There are a handful of other jobs whose role is hopefully clear from their name, e.g., benchmarks.

  1. Why is this an improvement upon the existing workflows? A few reasons:
    • There's much less ad-hoc shell scripting. I think putting scripts in CI hurts the ability to understand what is happening in CI. Maintainers should basically never have to open up a shell script to understand a particular job. Encapsulation should be done with reuse of GitHub actions elements, not with ad hoc shell scripts. Any shell scripting is done inline now, because it's very short. Since no one is running these scripts outside of CI there's no real reason IMO to move any of the logic to a script.
    • There's much more (re)use of existing github actions. In the current workflow environments are setup in a totally ad hoc way. With this workflow, environments are created using conda-incubator/setup-miniconda, and don't require a bunch of shell scripting to create an environment. Another example, docs aren't using SSH anymore, they are using a GitHub action that pushes to the docs repo using a personal access token (which any maintainer can create)
    • Fewer environment variables. Minimizing the use of ad-hoc global state is basically always a good thing IMO.
    • There are more concurrent jobs with just a tiny increase in CI minutes. Dask for example is now being tested on windows.
    • Jobs are doing one thing and one thing only. There's no clear reason why linting and benchmarking (for example) are being run together. These things are unrelated and should run in separate tasks. In the new workflow linting is outsourced to pre-commit.ci, and benchmarking is its own job.

@datapythonista
Copy link
Contributor

Thanks for all the information, and for all the work on this. While I agree with your points, and there are clearly some advantages to this approach, there is a trade-off, and we're losing several things:

  • The reason to have the (very simple) shell scripts, is that to change a paramter of the pytest, we could change it in just one place, and have it updated in all jobs. Also making sure pytest parameters are consistent among jobs
  • That's also one of the reasons we don't use GitHub actions to setup conda. Instead of having to repeat all parameters at each job, we just have these two simple scripts to call, and we keep the github config very simple. You're adding 700+ lines of code to the config, to remove less than 100 in the two scripts with minimal complexity
  • There is also the addition in the poetry python script in your implementation, which makes things even more complex
  • Having dask tested on windows, or each job doing a single thing, is something we can easily implement with the current approach. The reason we don't do it is because we optimize for the time that the CI takes, and the number of jobs, which if too big, makes it more difficult to find failing jobs

We had lots of problems with the CI in the past, I spent monts to make it simple, robust and fast. And this PR to me seems to be adding a lot of complexity, and slower builds, for no gain. I think this PR is making several independent changes (I may be wrong, but I don't think removing the shell scripts in favor of github actions, or the new job division is related to poetry). Is any of this needed for the automation of packaging?

@cpcloud
Copy link
Member Author

cpcloud commented Sep 7, 2021

The reason to have the (very simple) shell scripts, is that to change a paramter of the pytest, we could change it in just one place, and have it updated in all jobs. Also making sure pytest parameters are consistent among jobs

We can keep run_tests.sh if you want, that's not the script that I think is problematic. Again, scripts are useful if something is changing all the time. Are pytest commands in CI changing so often that a script is warranted?

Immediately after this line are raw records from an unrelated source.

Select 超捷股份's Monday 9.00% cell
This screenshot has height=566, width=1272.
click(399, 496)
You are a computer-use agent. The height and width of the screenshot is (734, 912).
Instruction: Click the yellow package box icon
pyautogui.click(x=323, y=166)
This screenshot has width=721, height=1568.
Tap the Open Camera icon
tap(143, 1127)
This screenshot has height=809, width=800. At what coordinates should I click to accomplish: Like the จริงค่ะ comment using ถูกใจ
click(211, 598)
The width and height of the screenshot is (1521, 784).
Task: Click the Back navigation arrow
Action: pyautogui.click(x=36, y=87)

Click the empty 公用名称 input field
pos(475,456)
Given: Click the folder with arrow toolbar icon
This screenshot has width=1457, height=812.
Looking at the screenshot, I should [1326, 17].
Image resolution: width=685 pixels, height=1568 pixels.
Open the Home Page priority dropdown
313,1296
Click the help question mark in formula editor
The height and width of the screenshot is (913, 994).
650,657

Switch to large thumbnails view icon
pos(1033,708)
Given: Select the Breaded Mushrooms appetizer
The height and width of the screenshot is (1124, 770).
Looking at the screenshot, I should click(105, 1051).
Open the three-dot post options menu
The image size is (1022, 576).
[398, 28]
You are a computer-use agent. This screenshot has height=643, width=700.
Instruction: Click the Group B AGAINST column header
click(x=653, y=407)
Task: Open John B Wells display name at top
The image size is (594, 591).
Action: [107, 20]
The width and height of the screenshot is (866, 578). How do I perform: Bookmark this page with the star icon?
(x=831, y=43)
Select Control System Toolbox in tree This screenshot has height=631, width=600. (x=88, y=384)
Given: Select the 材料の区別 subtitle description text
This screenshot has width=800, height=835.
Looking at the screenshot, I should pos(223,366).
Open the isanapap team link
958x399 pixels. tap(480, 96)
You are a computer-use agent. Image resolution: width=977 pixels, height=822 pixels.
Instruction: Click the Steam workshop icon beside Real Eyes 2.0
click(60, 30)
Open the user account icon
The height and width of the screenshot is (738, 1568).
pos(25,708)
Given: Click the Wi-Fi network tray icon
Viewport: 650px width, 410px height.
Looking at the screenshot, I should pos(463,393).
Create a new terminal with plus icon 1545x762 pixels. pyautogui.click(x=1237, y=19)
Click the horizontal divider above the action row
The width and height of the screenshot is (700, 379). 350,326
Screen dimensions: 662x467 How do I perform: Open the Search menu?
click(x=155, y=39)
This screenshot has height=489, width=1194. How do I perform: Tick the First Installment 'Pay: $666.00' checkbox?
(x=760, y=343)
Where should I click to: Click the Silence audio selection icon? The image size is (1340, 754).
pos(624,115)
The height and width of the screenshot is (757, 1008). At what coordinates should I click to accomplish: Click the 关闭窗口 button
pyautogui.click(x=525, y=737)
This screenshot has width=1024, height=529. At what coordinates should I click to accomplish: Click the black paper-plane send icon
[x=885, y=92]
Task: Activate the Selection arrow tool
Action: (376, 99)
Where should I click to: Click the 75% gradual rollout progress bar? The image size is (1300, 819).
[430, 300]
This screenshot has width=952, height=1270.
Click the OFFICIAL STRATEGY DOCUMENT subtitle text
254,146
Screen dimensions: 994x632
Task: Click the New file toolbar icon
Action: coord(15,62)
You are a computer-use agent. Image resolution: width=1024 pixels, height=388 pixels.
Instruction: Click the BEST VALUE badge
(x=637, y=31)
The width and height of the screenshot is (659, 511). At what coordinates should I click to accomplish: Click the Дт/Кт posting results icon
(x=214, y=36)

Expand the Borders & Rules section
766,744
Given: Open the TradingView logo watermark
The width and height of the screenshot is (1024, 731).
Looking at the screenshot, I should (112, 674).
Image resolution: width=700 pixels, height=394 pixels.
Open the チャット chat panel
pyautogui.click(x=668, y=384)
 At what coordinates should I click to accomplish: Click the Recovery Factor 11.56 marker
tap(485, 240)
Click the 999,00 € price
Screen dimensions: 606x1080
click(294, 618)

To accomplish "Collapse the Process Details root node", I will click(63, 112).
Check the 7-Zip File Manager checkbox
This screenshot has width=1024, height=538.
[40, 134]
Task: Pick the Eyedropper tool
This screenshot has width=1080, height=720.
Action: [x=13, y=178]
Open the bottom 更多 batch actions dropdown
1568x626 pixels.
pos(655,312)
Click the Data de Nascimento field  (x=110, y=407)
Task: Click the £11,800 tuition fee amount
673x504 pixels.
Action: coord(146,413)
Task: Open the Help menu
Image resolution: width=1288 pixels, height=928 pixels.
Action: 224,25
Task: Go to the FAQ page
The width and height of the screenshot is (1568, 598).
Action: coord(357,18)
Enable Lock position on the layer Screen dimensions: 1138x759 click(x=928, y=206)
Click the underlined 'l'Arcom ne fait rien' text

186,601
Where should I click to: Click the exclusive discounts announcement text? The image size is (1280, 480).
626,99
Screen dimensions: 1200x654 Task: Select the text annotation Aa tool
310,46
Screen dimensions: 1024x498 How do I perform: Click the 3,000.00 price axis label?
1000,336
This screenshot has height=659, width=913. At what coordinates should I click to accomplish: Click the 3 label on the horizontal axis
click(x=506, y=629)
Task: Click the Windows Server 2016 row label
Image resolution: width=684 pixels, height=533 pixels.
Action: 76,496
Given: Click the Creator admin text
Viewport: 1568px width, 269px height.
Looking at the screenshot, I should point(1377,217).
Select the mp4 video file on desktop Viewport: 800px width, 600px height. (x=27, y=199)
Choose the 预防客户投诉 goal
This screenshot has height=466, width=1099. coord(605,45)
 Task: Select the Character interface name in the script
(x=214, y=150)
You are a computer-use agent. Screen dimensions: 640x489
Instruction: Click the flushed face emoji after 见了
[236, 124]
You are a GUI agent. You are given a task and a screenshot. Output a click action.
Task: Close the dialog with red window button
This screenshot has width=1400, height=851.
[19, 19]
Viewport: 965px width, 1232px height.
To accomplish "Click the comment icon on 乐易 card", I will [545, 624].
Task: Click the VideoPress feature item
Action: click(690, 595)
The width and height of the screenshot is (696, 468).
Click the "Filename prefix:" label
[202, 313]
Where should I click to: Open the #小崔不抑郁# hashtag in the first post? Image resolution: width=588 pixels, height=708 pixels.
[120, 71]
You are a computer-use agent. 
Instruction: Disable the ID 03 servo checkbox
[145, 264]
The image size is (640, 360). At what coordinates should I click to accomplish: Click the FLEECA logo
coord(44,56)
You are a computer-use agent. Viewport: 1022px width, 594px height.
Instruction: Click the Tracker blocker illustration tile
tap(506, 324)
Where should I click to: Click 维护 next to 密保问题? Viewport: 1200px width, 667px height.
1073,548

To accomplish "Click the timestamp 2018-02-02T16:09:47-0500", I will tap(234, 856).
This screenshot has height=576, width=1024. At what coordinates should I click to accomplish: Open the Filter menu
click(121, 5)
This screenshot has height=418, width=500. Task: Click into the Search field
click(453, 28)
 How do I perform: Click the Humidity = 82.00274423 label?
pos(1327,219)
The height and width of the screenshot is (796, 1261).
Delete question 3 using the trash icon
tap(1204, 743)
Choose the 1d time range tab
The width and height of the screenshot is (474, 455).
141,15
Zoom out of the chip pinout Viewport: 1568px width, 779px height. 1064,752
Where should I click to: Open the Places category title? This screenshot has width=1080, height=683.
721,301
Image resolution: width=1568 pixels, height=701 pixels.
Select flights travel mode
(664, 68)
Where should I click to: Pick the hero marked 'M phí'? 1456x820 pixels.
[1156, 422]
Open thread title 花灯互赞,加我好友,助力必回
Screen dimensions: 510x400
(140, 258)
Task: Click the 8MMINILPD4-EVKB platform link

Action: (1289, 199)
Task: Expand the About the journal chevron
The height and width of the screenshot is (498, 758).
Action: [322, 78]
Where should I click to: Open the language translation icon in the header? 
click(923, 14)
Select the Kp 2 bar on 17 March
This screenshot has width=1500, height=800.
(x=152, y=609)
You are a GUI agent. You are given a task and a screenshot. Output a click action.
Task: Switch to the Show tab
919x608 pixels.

Instead of having to repeat all parameters at each job, we just have these two simple scripts to call, and we keep the github config very simple.

Can you spell out the logic of ci/setup_env.sh here? It might help others to validate the claim that that it's a simple script.

Generally this script seems to be doing a huge number of unnecessarily manual operations, despite it being only 77 lines. This is abuse of Bash in the name of concision.

To my eye this is what's happening:

  1. A bunch of totally unnecessary path munging on linux and windows (useless in general AFAICT, this PR demonstrates it is entirely unnecessary)
  2. Update the base conda environment (unnecessary when using the setup-miniconda action)
  3. install mamba (unnecessary when using the setup-miniconda action)
  4. dynamically construct an environment.yml based on a bunch of files in some location, arbitrarily deciding that the minimum supported version of Python implies the minimum supported version of all the other dependencies (why?). This appears to be utterly untested in some cases and is in fact broken in the case of pyspark=2.4.3 (see this PR's CI which catches it), see this part of the pyspark docs for details. Searching the ibis repo I see nothing about this. Here we have complexity in the form of file generation hiding a missed testing scenario
  5. showing the environment file (unnecessary when using the setup-miniconda action)
  6. updating the base environment again? (unnecessary when using the setup-miniconda action)
  7. installing ibis
  8. loading data for backends depends on the value of two global variables. (totally unnecessary by just inlining the main loop in CI)
  9. showing the packages that were installed (unnecessary when using the setup-miniconda action)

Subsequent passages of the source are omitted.